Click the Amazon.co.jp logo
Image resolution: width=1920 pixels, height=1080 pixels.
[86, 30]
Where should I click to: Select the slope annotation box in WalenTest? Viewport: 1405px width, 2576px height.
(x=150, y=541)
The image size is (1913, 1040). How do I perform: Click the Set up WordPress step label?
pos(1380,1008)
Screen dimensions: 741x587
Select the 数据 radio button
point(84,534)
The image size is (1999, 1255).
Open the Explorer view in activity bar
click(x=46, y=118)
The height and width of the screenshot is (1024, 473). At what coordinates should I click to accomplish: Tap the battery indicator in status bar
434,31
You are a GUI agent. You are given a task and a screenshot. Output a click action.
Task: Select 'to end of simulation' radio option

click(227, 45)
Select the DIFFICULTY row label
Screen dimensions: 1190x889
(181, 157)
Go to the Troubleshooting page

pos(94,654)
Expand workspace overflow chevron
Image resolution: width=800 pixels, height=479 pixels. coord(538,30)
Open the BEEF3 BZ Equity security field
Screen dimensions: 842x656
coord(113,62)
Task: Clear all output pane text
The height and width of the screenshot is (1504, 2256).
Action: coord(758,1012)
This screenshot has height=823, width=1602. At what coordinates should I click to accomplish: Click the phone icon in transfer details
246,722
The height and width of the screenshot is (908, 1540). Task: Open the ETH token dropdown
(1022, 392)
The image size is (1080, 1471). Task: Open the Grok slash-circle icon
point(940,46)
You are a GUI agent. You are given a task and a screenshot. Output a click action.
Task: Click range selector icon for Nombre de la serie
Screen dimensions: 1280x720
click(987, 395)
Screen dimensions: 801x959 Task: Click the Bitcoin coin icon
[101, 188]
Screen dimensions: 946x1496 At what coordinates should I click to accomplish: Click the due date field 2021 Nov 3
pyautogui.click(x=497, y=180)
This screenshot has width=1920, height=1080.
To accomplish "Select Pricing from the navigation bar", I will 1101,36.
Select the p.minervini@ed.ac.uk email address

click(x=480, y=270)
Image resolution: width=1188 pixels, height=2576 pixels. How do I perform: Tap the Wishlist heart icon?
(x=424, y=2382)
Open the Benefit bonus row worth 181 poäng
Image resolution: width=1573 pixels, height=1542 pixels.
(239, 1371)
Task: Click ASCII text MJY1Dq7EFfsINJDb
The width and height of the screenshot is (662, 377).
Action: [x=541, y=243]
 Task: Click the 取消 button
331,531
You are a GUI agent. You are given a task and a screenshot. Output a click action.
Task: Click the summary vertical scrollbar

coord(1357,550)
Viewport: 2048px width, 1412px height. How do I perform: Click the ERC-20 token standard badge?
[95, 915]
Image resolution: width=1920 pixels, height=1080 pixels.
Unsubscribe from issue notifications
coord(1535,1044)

* * *

WHAT NEEDS TO BE DONE:
Write out everything from the start of the records down through the line containing "pos(1380,1008)", requests included, and shift every coordinate in the answers up by 77.

RIGHT ANSWER:
Click the Amazon.co.jp logo
Image resolution: width=1920 pixels, height=1080 pixels.
[163, 107]
Where should I click to: Select the slope annotation box in WalenTest? Viewport: 1405px width, 2576px height.
(x=227, y=618)
The image size is (1913, 1040). How do I perform: Click the Set up WordPress step label?
pos(1457,1085)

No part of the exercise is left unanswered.